Les émotions et leur éducation

CRSH 2002-2005
Christine Tappolet (Université de Montréal)
Luc Faucher (UQAM)

Résumé de la recherche

Nous nous demandons pour la plupart quelle sorte de personne nous devrions être, quelle sorte de caractère, et notamment quelles sortes de dispositions émotionnelles nous devrions avoir. C’est que nos peurs, nos hontes, mais aussi nos joies et nos espoirs, pour ne citer que quelques exemples parmi la multitude d’états qui sont habituellement classés comme des émotions, font l’objet d’un grand nombre de jugements de valeurs. Certaines émotions ou dispositions émotionnelles sont évaluées positivement – elles sont considérées comme agréables, plaisantes, raisonnables, appropriées ou encore admirables – alors que d’autres sont jugées néfastes, que ce soit parce qu’elles sont dites déplaisantes, irrationnelles, ou encore moralement condamnables.

Étant donné ces différentes sortes d’évaluation, il est naturel de penser que nous devrions tenter d’éduquer nos émotions. La fin visée par une telle éducation pourrait se présenter de manières assez différentes. Dans une perspective hédoniste, on pourrait suggérer qu’il faut tenter de ne ressentir que des émotions plaisantes. Une autre possibilité consiste à adopter un modèle cognitiviste selon lequel il faudrait éprouver des émotions appropriées aux circonstances, dans le sens qu’elles sont des représentations fidèles de la réalité, même si cela implique que l’on ressente parfois des émotions pénibles. Finalement, on pourrait penser qu’il faut éradiquer un certain nombre d’émotions intrinsèquement viciées, tout en cultivant d’autres émotions considérées comme moralement admirables. En bref, il faudrait tenter de ressembler à un agent idéal du point de vue émotionnel, à supposer que l’on puisse préciser ce que cela implique.
_ Ces préoccupations jouent un rôle important dans nos vies. Il n’est pas étonnant qu’elles soient aussi particulièrement importantes en éthique, car comme la plupart l’admettront avec Aristote, l’éducation morale est largement une affaire d’éducation des émotions (EN, 1106b21-23). Nous croyons que ces questions pourraient profiter d’une étude systématique des émotions qui soit attentive à la fois aux distinctions philosophiques et aux développements empiriques, notamment en sciences cognitives.

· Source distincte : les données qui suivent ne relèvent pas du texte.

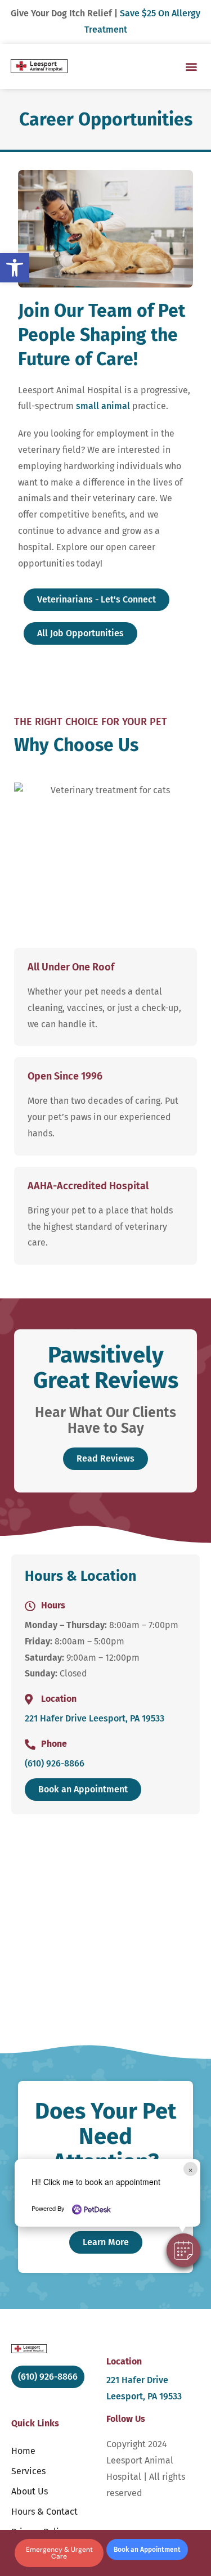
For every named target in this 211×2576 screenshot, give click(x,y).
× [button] (190, 2169)
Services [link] (28, 2471)
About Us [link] (29, 2491)
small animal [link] (103, 406)
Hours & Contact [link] (44, 2511)
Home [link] (23, 2450)
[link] (14, 267)
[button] (183, 2250)
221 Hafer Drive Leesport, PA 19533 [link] (94, 1718)
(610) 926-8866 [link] (54, 1763)
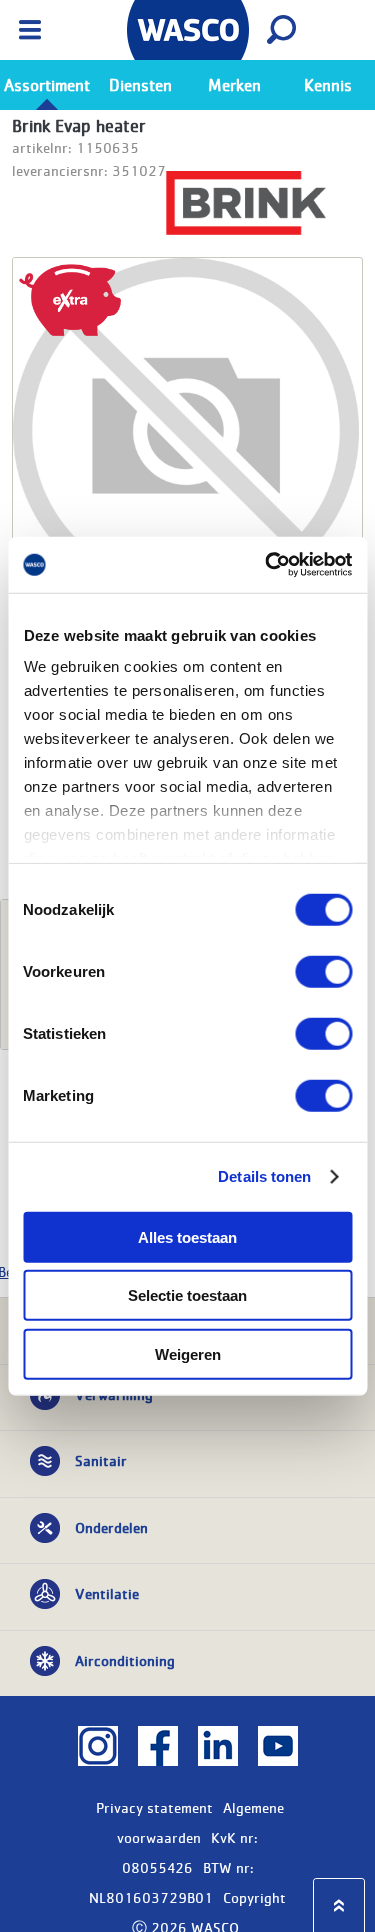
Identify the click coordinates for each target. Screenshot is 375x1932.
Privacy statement (154, 1807)
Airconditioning (125, 1660)
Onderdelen (111, 1527)
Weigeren (188, 1353)
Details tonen (264, 1176)
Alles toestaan (187, 1236)
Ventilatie (107, 1593)
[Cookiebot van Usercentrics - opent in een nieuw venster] (267, 565)
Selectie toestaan (187, 1295)
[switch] (323, 971)
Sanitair (101, 1460)
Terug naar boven (339, 1905)
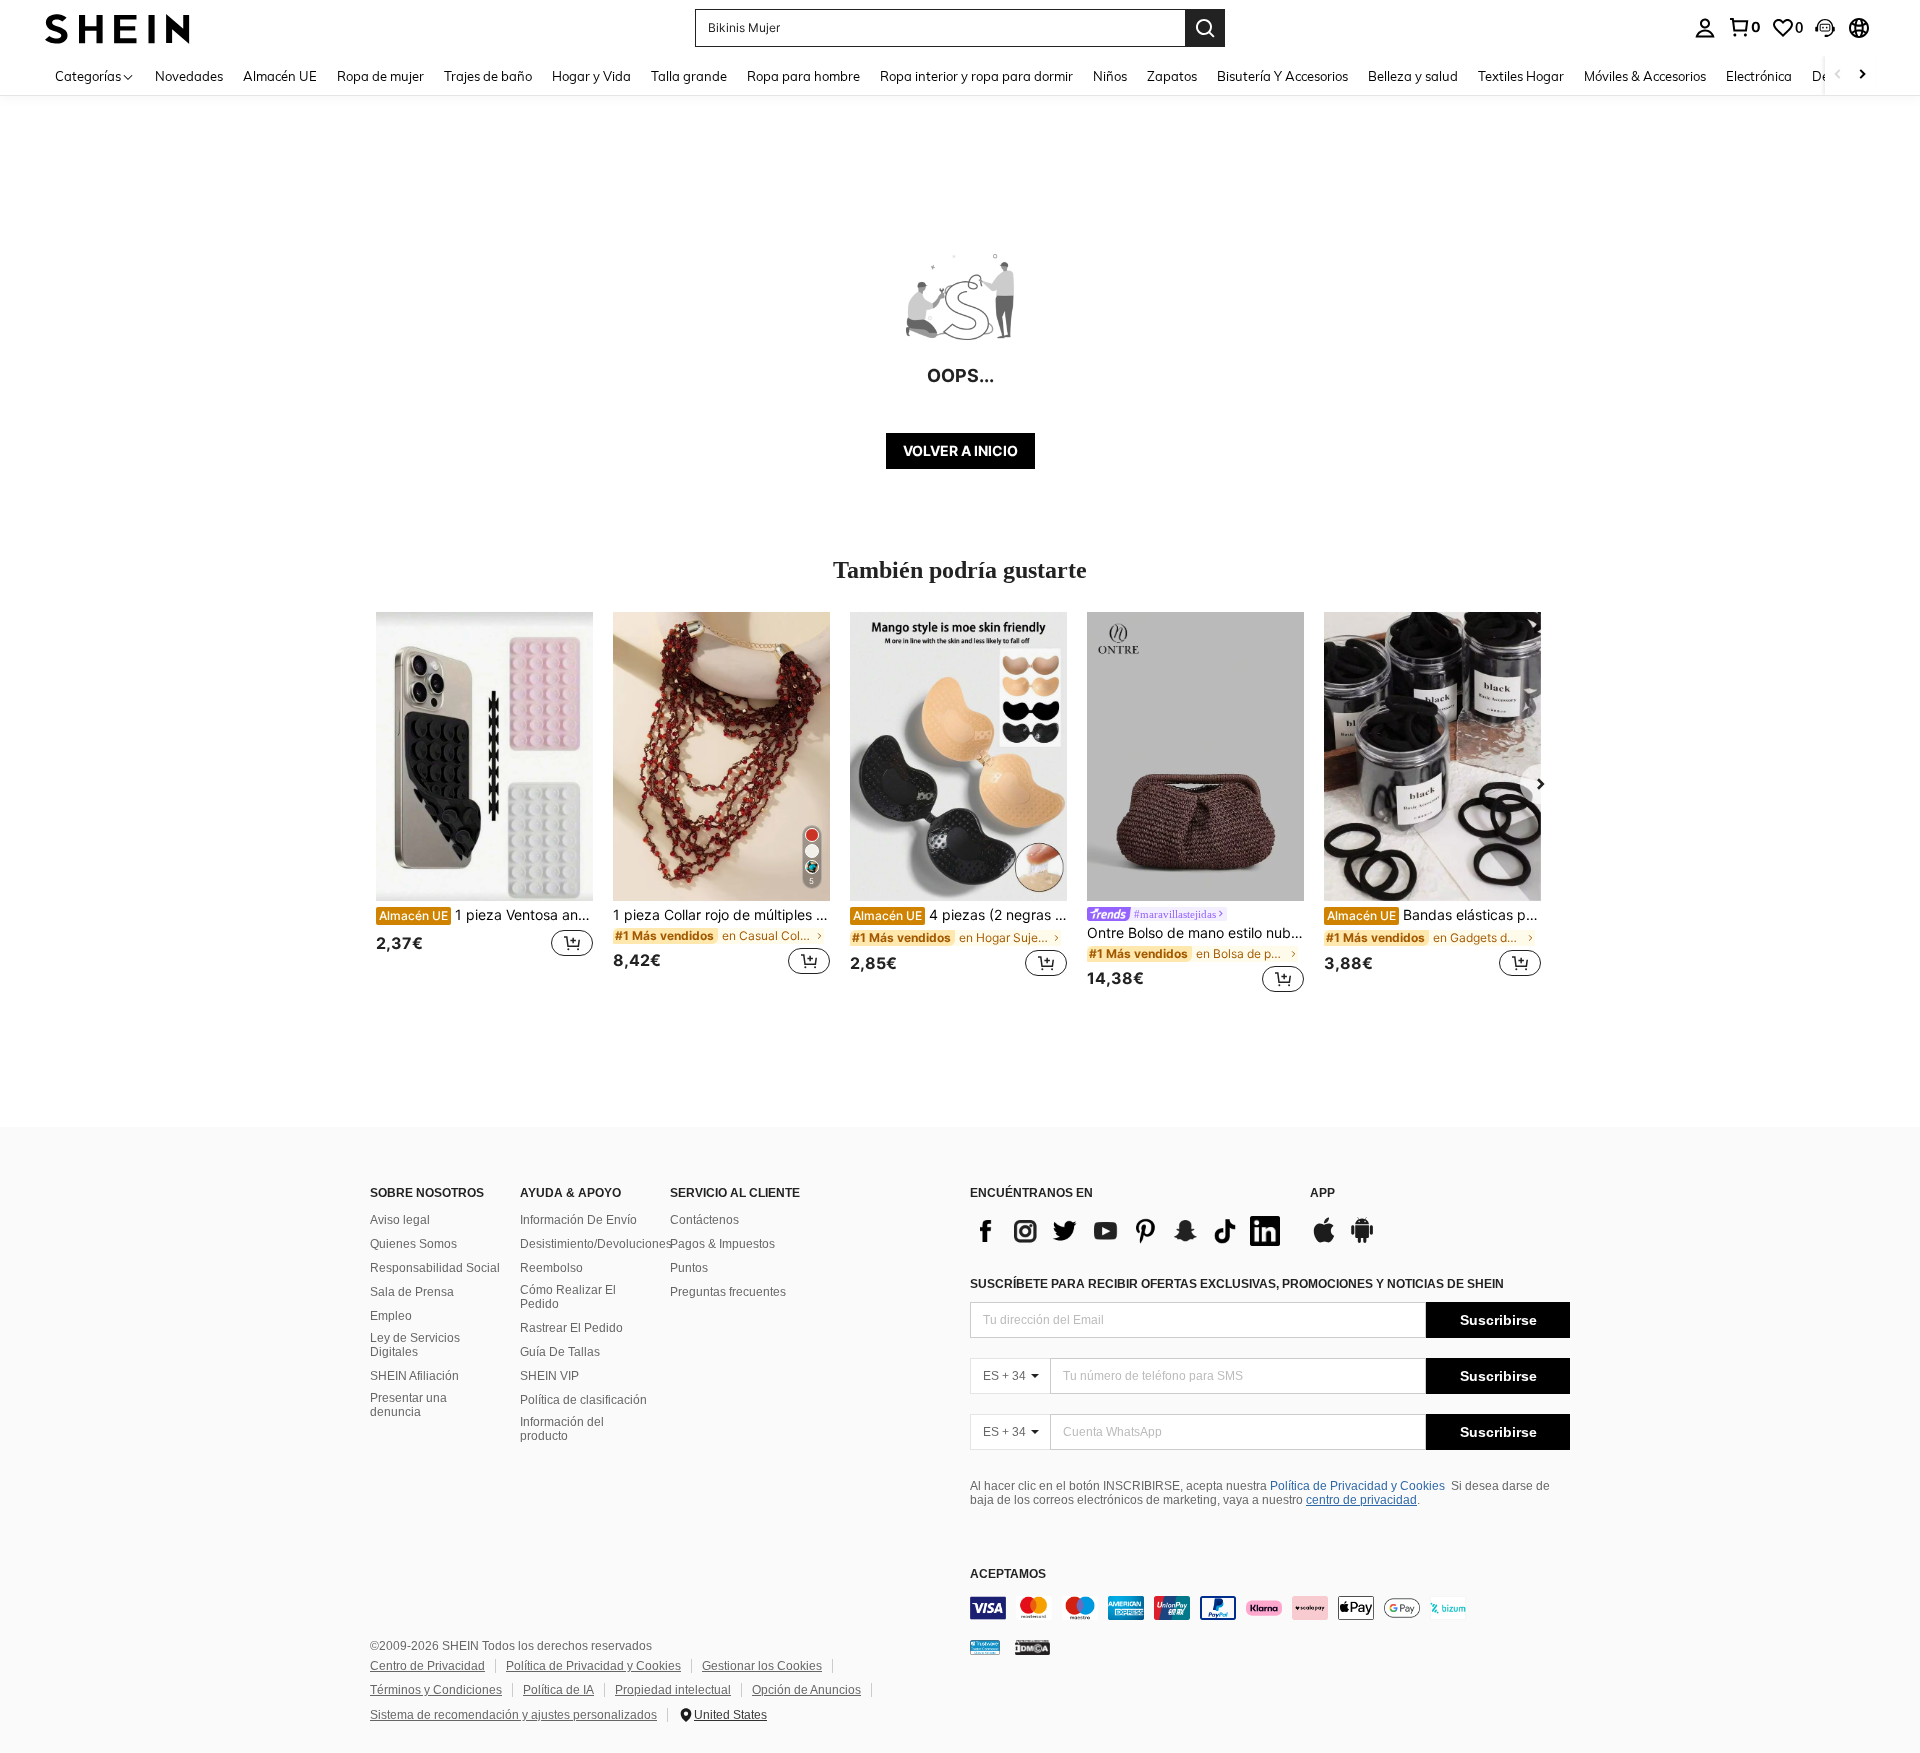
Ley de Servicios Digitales (415, 1345)
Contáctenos (704, 1220)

Notre projet de recherche, qui se situe en psychologie morale, consistera en un premier temps, à distinguer les différents types de phénomènes émotionnels pour ensuite préciser le degré de plasticité de ces phénomènes. Ce n’est qu’une fois cette question réglée qu’il est possible d’envisager l’amplitude des changements dont ils pourraient être l’objet. En un deuxième temps, nous examinerons comment nous pourrions modifier nos dispositions émotionnelles. Cette question dépendant de celle de savoir en quoi consistent les émotions (jugements, composites de désir et de jugements, etc.), nous explorerons les différentes options théoriques offertes en philosophie et en psychologie et nous proposerons un certain nombre de contraintes que devrait respecter toute théorie des émotions. La dernière partie de notre recherche portera sur les problèmes fondamentaux que rencontre la conception de l’agent idéal qui devrait guider nos tentatives d’éducation des émotions. Nous soutiendrons que certaines questions philosophiques (le holisme des émotions ainsi que le pluralisme des évaluations portant sur nos émotions) doivent impérativement être réglées avant de se lancer dans le projet d’une éducation des émotions. Pour surmonter le problème du pluralisme des évaluations, nous examinerons l’hypothèse selon laquelle les émotions admettent une rationalité qui leur est propre, dans le sens qu’elle se distingue de la rationalité des croyances et de celle des désirs.

Les résultats immédiats de cette recherche intéresseront principalement les spécialistes des émotions et les éthiciens. Toutefois, comme elle porte sur des questions que chacun se pose, il sera important de rendre les résultats accessibles à un public plus large.